Scott had known her for some three years, meeting her, as a rule, under canvass, when his camp and her brother’s joined for a day on the edge of the Indian Desert. He had danced with her several times at the big Christmas gatherings, when as many as five hundred white people came in to the station; and had always a great respect for her housekeeping and her dinners.

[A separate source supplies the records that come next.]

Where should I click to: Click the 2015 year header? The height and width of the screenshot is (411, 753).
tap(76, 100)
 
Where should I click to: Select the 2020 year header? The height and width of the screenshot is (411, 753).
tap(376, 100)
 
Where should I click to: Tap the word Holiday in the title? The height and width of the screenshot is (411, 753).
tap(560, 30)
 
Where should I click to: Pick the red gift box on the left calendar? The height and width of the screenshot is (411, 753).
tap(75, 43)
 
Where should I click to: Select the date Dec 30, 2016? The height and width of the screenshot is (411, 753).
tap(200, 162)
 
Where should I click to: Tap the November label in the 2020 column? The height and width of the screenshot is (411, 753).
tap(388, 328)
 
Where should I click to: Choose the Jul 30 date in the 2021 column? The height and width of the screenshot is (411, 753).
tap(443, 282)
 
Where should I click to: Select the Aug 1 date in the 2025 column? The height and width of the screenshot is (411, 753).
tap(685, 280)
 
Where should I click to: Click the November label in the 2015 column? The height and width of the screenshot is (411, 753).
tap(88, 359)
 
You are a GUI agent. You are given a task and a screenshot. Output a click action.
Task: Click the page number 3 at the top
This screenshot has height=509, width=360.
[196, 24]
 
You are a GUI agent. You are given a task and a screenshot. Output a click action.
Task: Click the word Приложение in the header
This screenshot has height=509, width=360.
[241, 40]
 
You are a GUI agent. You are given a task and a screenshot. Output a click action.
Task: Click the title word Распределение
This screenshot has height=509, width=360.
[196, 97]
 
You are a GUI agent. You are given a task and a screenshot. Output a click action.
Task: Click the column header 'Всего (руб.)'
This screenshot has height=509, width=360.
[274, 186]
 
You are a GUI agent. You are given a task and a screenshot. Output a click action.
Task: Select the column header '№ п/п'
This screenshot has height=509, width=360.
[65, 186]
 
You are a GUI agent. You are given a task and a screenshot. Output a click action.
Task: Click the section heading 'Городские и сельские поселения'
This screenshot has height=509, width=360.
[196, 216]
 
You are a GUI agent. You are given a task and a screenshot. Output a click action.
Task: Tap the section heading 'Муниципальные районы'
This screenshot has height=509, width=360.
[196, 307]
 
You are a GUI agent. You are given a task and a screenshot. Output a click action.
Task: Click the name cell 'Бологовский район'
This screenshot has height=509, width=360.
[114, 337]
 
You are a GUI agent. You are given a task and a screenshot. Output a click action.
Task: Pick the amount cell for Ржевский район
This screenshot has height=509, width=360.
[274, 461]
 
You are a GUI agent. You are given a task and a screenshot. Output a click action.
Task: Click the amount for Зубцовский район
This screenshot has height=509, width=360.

She looked more like a boy than ever when, the meal ended, she sat, rolling cigarettes, her low forehead puckered beneath the dark curls as she twiddled the papers and stuck out her rounded chin when the tobacco stayed in place, or, with a gesture as true as a school-boy’s throwing a stone, tossed the finished article across the room to Martyn, who caught it with one hand, and continued his talk with Scott. It was all “shop,”— canals and the policing of canals; the sins of villagers who stole more water than they had paid for, and the grosser sin of native constables who connived at the thefts; of the transplanting bodily of villages to newly irrigated ground, and of the coming fight with the desert in the south when the Provincial funds should warrant the opening of the long-surveyed Luni Protective Canal System. And Scott spoke openly of his great desire to be put on one particular section of the work where he knew the land and the people; and Martyn sighed for a billet in the Himalayan foot-hills, and said his mind of his superiors, and William rolled cigarettes and said nothing, but smiled gravely on her brother because he was happy.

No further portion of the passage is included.